## WRITTEN REQUEST
Convert every line of the records into a JSON list of strings, one string per line, with blank lines omitted.

Stored data entries:
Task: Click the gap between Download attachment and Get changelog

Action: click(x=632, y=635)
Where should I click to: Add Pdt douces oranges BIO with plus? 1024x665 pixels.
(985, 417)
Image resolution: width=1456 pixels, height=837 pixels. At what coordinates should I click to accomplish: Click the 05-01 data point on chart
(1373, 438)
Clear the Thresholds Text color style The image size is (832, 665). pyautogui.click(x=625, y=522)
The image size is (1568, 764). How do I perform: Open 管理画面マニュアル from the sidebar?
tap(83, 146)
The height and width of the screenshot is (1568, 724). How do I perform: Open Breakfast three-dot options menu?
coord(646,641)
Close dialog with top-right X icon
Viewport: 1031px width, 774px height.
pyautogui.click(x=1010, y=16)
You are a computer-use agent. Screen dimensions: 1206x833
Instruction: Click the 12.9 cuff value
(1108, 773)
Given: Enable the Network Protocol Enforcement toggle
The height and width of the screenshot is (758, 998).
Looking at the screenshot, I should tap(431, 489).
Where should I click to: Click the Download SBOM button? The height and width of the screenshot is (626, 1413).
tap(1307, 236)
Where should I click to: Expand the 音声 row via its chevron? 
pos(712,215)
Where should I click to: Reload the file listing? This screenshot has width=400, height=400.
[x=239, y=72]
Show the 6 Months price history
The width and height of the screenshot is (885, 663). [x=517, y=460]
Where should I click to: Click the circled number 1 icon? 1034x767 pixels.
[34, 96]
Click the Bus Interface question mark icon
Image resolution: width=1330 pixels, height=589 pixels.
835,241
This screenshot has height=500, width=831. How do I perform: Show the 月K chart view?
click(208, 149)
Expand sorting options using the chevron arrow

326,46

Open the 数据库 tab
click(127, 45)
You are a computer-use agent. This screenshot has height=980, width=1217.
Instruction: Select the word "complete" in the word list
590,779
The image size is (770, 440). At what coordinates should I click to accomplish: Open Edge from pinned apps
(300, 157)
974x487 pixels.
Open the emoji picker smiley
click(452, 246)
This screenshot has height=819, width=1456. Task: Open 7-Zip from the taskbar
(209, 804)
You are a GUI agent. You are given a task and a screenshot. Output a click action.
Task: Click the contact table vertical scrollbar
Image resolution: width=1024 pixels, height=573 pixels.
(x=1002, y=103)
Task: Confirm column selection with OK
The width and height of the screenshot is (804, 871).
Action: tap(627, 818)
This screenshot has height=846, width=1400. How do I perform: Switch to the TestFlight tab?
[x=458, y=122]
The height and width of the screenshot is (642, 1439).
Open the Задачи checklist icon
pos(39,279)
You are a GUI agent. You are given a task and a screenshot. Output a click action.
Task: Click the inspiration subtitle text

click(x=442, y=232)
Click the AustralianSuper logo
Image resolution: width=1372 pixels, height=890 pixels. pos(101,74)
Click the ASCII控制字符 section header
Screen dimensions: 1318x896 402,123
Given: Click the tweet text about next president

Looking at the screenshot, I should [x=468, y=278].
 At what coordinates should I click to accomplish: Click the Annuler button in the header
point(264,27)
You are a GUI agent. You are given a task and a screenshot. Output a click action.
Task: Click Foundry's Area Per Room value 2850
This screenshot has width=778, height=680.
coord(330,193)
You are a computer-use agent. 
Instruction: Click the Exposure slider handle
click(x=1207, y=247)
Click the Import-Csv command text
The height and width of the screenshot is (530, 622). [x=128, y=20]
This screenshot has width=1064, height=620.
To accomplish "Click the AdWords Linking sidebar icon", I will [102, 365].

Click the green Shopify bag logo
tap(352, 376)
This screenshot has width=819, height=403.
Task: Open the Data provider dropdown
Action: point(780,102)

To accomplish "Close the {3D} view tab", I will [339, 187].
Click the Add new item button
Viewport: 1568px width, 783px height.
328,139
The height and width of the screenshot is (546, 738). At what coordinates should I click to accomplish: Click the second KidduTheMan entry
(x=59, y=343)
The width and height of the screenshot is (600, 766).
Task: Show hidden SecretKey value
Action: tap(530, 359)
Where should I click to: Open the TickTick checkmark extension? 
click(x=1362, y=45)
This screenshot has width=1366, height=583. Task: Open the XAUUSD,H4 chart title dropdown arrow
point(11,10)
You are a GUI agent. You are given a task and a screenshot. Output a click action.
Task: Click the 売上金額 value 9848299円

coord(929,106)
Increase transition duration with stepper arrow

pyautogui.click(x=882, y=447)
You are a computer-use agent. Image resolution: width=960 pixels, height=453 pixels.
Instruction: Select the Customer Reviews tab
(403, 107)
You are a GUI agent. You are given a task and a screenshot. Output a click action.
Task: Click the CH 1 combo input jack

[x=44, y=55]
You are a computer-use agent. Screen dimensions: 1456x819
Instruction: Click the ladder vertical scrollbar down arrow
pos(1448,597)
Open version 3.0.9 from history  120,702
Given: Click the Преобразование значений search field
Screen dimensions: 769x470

## WRITTEN SOLUTION
[
  "Task: Click the gap between Download attachment and Get changelog",
  "Action: click(x=632, y=635)",
  "Where should I click to: Add Pdt douces oranges BIO with plus? 1024x665 pixels.",
  "(985, 417)",
  "Image resolution: width=1456 pixels, height=837 pixels. At what coordinates should I click to accomplish: Click the 05-01 data point on chart",
  "(1373, 438)",
  "Clear the Thresholds Text color style The image size is (832, 665). pyautogui.click(x=625, y=522)",
  "The image size is (1568, 764). How do I perform: Open 管理画面マニュアル from the sidebar?",
  "tap(83, 146)",
  "The height and width of the screenshot is (1568, 724). How do I perform: Open Breakfast three-dot options menu?",
  "coord(646,641)",
  "Close dialog with top-right X icon",
  "Viewport: 1031px width, 774px height.",
  "pyautogui.click(x=1010, y=16)",
  "You are a computer-use agent. Screen dimensions: 1206x833",
  "Instruction: Click the 12.9 cuff value",
  "(1108, 773)",
  "Given: Enable the Network Protocol Enforcement toggle",
  "The height and width of the screenshot is (758, 998).",
  "Looking at the screenshot, I should tap(431, 489).",
  "Where should I click to: Click the Download SBOM button? The height and width of the screenshot is (626, 1413).",
  "tap(1307, 236)",
  "Where should I click to: Expand the 音声 row via its chevron? ",
  "pos(712,215)",
  "Where should I click to: Reload the file listing? This screenshot has width=400, height=400.",
  "[x=239, y=72]",
  "Show the 6 Months price history",
  "The width and height of the screenshot is (885, 663). [x=517, y=460]",
  "Where should I click to: Click the circled number 1 icon? 1034x767 pixels.",
  "[34, 96]",
  "Click the Bus Interface question mark icon",
  "Image resolution: width=1330 pixels, height=589 pixels.",
  "835,241",
  "This screenshot has height=500, width=831. How do I perform: Show the 月K chart view?",
  "click(208, 149)",
  "Expand sorting options using the chevron arrow",
  "326,46",
  "Open the 数据库 tab",
  "click(127, 45)",
  "You are a computer-use agent. This screenshot has height=980, width=1217.",
  "Instruction: Select the word \"complete\" in the word list",
  "590,779",
  "The image size is (770, 440). At what coordinates should I click to accomplish: Open Edge from pinned apps",
  "(300, 157)",
  "974x487 pixels.",
  "Open the emoji picker smiley",
  "click(452, 246)",
  "This screenshot has height=819, width=1456. Task: Open 7-Zip from the taskbar",
  "(209, 804)",
  "You are a GUI agent. You are given a task and a screenshot. Output a click action.",
  "Task: Click the contact table vertical scrollbar",
  "Image resolution: width=1024 pixels, height=573 pixels.",
  "(x=1002, y=103)",
  "Task: Confirm column selection with OK",
  "The width and height of the screenshot is (804, 871).",
  "Action: tap(627, 818)",
  "This screenshot has height=846, width=1400. How do I perform: Switch to the TestFlight tab?",
  "[x=458, y=122]",
  "The height and width of the screenshot is (642, 1439).",
  "Open the Задачи checklist icon",
  "pos(39,279)",
  "You are a GUI agent. You are given a task and a screenshot. Output a click action.",
  "Task: Click the inspiration subtitle text",
  "click(x=442, y=232)",
  "Click the AustralianSuper logo",
  "Image resolution: width=1372 pixels, height=890 pixels. pos(101,74)",
  "Click the ASCII控制字符 section header",
  "Screen dimensions: 1318x896 402,123",
  "Given: Click the tweet text about next president",
  "Looking at the screenshot, I should [x=468, y=278].",
  " At what coordinates should I click to accomplish: Click the Annuler button in the header",
  "point(264,27)",
  "You are a GUI agent. You are given a task and a screenshot. Output a click action.",
  "Task: Click Foundry's Area Per Room value 2850",
  "This screenshot has width=778, height=680.",
  "coord(330,193)",
  "You are a computer-use agent. ",
  "Instruction: Click the Exposure slider handle",
  "click(x=1207, y=247)",
  "Click the Import-Csv command text",
  "The height and width of the screenshot is (530, 622). [x=128, y=20]",
  "This screenshot has width=1064, height=620.",
  "To accomplish \"Click the AdWords Linking sidebar icon\", I will [102, 365].",
  "Click the green Shopify bag logo",
  "tap(352, 376)",
  "This screenshot has width=819, height=403.",
  "Task: Open the Data provider dropdown",
  "Action: point(780,102)",
  "To accomplish \"Close the {3D} view tab\", I will [339, 187].",
  "Click the Add new item button",
  "Viewport: 1568px width, 783px height.",
  "328,139",
  "The height and width of the screenshot is (546, 738). At what coordinates should I click to accomplish: Click the second KidduTheMan entry",
  "(x=59, y=343)",
  "The width and height of the screenshot is (600, 766).",
  "Task: Show hidden SecretKey value",
  "Action: tap(530, 359)",
  "Where should I click to: Open the TickTick checkmark extension? ",
  "click(x=1362, y=45)",
  "This screenshot has width=1366, height=583. Task: Open the XAUUSD,H4 chart title dropdown arrow",
  "point(11,10)",
  "You are a GUI agent. You are given a task and a screenshot. Output a click action.",
  "Task: Click the 売上金額 value 9848299円",
  "coord(929,106)",
  "Increase transition duration with stepper arrow",
  "pyautogui.click(x=882, y=447)",
  "You are a computer-use agent. Image resolution: width=960 pixels, height=453 pixels.",
  "Instruction: Select the Customer Reviews tab",
  "(403, 107)",
  "You are a GUI agent. You are given a task and a screenshot. Output a click action.",
  "Task: Click the CH 1 combo input jack",
  "[x=44, y=55]",
  "You are a computer-use agent. Screen dimensions: 1456x819",
  "Instruction: Click the ladder vertical scrollbar down arrow",
  "pos(1448,597)",
  "Open version 3.0.9 from history  120,702",
  "Given: Click the Преобразование значений search field",
  "Screen dimensions: 769x470"
]